Friday, October 2, 2015
I grew up in rural Iowa and spent most of my primary education during or after the farm crisis which drove many of the rural residents into the cities. As a result, our schools were small and our class sizes even smaller. When many people find out that I graduated high school with only seven other people in my class (and yes all of us did graduate), they often ask if I went to a one room school house. I of course didn't, but the three story brick building that housed our 6th through 12th grades, had plenty of room for the 70 to 80 students plus staff.
My parents attended the same school back when class sizes were closer to 50 in size and even back then, it was considered a small enough school that there was always talk of closing it and merging it with neighboring county wide school districts. (The town I grew up near is right on the border between two counties.) As I attended school there years later, there was always talk of merging with neighboring districts but it never happened. Finally though it did happen and the school was torn down in 2006 and the lot sold, ironically to a boy who rode my school bus when I was a junior and senior in school and he was in kindergarten and first grade.

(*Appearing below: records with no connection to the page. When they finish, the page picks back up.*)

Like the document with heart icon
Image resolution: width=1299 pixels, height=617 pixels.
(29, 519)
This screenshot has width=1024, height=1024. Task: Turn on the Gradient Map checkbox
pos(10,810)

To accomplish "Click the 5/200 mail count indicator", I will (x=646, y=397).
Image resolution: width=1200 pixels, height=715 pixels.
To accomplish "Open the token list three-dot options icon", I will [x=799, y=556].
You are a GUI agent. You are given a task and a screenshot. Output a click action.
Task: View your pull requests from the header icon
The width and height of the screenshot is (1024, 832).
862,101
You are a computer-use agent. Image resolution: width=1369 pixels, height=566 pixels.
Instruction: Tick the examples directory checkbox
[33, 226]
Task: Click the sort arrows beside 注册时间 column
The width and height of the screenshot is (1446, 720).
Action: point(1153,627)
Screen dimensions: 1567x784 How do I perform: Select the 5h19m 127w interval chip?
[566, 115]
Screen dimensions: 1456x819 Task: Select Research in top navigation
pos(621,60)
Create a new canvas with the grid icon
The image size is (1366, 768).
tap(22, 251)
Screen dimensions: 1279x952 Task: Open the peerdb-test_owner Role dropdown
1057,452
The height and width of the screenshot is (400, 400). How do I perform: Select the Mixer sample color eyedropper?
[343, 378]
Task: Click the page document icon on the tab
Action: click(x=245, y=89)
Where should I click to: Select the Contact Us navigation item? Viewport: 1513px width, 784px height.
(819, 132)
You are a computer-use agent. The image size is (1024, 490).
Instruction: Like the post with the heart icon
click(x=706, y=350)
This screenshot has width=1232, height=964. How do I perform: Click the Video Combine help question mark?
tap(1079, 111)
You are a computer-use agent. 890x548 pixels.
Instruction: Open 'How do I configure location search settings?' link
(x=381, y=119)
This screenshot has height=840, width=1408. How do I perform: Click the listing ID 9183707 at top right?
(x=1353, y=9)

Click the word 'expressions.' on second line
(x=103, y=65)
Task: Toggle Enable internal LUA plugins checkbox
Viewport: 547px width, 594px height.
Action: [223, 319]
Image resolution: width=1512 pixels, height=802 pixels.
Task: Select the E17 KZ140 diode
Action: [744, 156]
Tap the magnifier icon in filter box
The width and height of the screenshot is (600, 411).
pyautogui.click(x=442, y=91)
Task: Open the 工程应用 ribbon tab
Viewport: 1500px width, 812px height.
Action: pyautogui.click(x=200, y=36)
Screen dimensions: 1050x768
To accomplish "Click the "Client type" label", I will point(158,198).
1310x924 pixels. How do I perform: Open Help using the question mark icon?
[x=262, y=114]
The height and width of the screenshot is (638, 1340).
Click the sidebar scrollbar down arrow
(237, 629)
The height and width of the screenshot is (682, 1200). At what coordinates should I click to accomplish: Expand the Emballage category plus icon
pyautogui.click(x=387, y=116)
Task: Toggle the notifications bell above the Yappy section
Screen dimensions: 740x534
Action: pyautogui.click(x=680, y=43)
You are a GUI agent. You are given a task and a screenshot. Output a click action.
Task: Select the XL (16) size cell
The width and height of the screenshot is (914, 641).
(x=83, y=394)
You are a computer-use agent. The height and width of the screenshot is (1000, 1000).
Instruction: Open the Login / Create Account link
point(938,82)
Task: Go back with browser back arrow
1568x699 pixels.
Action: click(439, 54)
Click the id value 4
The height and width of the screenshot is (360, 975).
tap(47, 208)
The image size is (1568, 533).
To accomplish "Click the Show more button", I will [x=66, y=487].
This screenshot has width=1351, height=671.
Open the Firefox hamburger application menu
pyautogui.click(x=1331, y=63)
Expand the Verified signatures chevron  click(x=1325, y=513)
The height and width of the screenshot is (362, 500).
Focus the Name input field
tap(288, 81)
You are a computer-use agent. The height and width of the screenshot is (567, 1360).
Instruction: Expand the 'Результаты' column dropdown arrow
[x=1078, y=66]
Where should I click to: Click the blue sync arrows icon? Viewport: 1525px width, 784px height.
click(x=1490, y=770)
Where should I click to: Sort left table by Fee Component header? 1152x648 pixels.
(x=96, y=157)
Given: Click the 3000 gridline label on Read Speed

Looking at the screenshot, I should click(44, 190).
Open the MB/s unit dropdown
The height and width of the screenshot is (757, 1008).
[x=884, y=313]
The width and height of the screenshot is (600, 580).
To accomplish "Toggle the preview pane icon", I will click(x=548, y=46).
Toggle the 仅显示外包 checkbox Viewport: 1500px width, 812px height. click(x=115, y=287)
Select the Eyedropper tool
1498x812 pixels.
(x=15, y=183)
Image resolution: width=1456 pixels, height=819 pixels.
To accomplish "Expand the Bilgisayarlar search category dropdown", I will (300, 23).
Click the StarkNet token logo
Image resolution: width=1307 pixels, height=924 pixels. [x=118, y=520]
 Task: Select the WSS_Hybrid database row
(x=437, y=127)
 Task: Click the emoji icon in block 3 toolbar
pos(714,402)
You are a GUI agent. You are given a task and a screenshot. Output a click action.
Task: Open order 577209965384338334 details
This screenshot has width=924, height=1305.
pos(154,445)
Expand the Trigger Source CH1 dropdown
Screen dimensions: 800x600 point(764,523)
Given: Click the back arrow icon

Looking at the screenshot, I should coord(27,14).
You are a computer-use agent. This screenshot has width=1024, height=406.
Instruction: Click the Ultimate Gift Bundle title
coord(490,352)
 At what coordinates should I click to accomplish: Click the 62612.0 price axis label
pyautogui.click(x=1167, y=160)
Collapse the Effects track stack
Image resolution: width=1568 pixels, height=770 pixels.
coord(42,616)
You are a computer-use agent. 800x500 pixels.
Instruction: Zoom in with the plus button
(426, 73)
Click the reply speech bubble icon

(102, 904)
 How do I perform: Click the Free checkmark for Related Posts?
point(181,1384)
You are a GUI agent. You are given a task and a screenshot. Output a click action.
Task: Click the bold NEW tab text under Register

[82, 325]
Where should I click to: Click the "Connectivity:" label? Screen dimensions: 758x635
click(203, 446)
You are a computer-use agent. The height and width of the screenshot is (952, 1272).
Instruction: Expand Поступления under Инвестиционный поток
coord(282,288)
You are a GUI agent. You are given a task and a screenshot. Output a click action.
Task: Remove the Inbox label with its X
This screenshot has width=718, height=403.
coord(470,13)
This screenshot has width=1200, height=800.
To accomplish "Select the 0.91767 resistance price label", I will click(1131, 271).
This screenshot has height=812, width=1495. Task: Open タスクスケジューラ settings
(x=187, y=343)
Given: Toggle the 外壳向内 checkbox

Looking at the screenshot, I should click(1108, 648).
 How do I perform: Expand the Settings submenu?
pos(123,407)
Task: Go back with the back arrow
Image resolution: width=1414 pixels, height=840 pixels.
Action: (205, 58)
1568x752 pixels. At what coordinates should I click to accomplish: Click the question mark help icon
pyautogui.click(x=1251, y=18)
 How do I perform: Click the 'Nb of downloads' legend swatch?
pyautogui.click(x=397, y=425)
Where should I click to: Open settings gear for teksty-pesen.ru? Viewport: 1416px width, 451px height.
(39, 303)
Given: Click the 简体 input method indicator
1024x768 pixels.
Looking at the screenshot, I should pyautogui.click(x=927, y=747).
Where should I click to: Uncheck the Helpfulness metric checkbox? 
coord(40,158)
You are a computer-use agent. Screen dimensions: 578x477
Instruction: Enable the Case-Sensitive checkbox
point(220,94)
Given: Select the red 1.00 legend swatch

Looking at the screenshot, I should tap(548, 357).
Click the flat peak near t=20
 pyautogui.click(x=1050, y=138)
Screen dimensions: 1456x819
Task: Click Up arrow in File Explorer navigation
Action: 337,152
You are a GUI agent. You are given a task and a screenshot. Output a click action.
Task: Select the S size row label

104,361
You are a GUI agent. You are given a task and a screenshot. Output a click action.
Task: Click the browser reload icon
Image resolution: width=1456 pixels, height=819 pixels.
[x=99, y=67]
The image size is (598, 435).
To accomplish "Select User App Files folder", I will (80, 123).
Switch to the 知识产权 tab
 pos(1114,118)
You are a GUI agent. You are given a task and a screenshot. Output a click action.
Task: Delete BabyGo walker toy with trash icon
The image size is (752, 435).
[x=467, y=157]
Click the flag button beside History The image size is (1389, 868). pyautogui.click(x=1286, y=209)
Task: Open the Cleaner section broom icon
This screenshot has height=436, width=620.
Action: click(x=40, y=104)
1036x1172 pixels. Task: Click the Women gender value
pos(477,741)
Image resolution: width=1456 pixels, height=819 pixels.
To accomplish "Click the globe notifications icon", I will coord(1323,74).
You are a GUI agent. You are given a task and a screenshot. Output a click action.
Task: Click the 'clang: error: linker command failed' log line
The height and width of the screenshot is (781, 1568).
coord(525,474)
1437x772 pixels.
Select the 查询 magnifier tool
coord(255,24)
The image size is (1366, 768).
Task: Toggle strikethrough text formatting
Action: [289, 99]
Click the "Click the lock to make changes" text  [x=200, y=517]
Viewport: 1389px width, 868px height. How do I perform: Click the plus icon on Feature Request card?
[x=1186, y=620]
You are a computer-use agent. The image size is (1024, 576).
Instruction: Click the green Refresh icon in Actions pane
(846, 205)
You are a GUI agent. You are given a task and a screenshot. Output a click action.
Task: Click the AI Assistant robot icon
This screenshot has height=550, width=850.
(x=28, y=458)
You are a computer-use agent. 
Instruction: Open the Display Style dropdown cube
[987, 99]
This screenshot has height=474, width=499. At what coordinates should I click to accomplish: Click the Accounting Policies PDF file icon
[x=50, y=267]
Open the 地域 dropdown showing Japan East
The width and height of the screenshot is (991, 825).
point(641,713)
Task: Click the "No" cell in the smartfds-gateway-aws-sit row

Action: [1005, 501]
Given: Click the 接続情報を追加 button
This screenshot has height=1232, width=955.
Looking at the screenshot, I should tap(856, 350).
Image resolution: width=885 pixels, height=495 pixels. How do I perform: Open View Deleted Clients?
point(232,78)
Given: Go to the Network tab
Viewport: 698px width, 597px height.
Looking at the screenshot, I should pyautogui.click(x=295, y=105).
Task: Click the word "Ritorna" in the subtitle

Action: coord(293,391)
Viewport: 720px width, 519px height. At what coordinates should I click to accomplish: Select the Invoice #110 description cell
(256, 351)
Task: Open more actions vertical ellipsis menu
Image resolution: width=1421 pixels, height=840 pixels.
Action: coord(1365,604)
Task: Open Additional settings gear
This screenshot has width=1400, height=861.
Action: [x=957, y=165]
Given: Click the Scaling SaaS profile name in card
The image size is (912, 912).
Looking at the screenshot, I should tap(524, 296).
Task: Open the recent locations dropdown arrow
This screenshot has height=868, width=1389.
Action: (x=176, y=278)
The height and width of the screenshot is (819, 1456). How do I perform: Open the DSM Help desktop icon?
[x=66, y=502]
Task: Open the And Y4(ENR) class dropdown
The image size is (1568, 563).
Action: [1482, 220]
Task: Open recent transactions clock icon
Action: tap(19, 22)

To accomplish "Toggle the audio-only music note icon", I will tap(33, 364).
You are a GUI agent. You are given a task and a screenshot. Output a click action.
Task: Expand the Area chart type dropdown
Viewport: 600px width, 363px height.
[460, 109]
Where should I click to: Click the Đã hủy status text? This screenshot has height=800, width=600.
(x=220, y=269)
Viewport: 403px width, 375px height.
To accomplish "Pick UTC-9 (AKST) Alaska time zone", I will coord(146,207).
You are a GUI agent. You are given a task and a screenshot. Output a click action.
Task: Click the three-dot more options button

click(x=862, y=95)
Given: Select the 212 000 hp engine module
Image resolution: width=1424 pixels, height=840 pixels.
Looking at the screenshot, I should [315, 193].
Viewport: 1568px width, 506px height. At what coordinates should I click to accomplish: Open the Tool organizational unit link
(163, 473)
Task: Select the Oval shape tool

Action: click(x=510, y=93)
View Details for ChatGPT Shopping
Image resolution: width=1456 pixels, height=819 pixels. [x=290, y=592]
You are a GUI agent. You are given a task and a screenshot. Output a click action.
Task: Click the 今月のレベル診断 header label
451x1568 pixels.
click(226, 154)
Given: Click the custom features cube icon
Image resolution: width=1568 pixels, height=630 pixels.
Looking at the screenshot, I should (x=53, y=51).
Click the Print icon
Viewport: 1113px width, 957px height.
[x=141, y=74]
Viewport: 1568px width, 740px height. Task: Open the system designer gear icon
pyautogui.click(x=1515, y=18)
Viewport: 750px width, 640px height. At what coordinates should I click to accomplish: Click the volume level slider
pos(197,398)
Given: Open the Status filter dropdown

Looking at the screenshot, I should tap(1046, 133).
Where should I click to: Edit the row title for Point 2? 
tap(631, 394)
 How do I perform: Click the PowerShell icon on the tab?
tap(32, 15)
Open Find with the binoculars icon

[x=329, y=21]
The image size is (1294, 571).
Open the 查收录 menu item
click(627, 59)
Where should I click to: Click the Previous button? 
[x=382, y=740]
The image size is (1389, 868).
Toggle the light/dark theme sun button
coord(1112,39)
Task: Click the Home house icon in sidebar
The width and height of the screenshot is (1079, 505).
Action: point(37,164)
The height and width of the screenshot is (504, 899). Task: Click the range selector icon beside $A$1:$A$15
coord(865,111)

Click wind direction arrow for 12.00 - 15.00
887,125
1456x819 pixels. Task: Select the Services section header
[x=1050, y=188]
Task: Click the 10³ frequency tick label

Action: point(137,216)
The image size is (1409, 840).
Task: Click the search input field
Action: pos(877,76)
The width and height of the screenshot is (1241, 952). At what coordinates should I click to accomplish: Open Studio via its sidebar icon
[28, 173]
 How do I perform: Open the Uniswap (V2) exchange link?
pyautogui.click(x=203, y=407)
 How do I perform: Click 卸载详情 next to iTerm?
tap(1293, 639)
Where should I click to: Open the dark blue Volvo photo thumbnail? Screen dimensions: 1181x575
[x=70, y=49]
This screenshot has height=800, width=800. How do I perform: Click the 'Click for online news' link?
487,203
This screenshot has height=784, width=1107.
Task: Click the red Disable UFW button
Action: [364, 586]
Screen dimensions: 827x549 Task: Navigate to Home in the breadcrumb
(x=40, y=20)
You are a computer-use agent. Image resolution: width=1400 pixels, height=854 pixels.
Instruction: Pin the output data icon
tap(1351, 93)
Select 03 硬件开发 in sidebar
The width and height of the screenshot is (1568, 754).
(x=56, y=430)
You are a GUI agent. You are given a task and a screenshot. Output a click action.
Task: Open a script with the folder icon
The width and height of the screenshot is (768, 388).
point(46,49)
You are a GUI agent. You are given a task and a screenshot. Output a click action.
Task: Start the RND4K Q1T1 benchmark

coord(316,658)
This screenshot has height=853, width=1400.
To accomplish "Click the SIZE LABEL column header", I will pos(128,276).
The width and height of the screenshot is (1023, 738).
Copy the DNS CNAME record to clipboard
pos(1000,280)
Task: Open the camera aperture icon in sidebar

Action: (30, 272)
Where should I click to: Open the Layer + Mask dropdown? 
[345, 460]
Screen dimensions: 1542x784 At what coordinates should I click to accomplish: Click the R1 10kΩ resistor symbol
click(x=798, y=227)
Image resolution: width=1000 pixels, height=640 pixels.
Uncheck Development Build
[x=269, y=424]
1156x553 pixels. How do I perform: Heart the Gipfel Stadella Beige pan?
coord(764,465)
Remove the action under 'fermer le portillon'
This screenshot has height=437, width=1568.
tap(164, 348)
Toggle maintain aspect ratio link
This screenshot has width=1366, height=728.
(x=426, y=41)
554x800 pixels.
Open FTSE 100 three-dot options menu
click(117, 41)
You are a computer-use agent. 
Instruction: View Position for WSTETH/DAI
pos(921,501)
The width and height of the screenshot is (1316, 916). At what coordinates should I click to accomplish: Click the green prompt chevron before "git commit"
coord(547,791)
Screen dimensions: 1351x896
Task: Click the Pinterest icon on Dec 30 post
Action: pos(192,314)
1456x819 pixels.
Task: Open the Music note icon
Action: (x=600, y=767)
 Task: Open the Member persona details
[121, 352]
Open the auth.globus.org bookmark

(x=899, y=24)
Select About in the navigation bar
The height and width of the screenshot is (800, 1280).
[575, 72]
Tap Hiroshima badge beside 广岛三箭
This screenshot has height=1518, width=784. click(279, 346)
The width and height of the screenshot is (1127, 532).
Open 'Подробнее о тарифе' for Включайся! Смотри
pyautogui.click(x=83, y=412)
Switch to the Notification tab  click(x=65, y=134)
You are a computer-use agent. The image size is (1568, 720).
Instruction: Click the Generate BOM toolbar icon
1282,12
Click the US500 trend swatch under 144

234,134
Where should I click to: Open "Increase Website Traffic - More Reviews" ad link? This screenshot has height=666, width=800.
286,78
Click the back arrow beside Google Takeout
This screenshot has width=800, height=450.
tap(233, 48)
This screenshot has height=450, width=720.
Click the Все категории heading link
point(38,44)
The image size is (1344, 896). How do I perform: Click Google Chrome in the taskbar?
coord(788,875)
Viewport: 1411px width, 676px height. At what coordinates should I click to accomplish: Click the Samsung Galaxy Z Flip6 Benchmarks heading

Last year, I discovered there was a Facebook group for graduates of that high school and I joined. Going through past posts, I found these two pictures shown here. The first one above is almost how I remember my time during school. The seniors used the lockers at the far end of the balcony though in my day, they were full length lockers and not as many of them as in this photo. Since we only used eight of them, the rest went to juniors and everyone else had lockers up on the third floor. Since I rode a rural bus, I got to school early so that the buses could do the town routes. With lots of time to kill, I would toss my bag in the locker and sit/lean on the railing in front of the double doors with the exit sign over the top. From that position, I could see everything going on and talk to people as they arrived to school. Eventually others would join us and in the minutes before classes started, pretty much all the upper classmen (9th through 12th grades) would be standing/leaning on the railing in groups talking about whatever. The 6th through 8th graders all had to stay in their classrooms.
The picture below is of the same area during the initial stages of deconstruction of the school. I'm guessing they must have knocked the roof in before taking this picture. It's kind of sad to see someplace you still could probably navigate blindfolded even after all these years torn apart and in a state of disrepair. Up until I saw these pictures, the school had been there and then one day it wasn't. It was kind of like tearing off a bandaid fast, a brief but quickly fading pain. Pictures of the demolition are more like pulling off the bandaid slowly.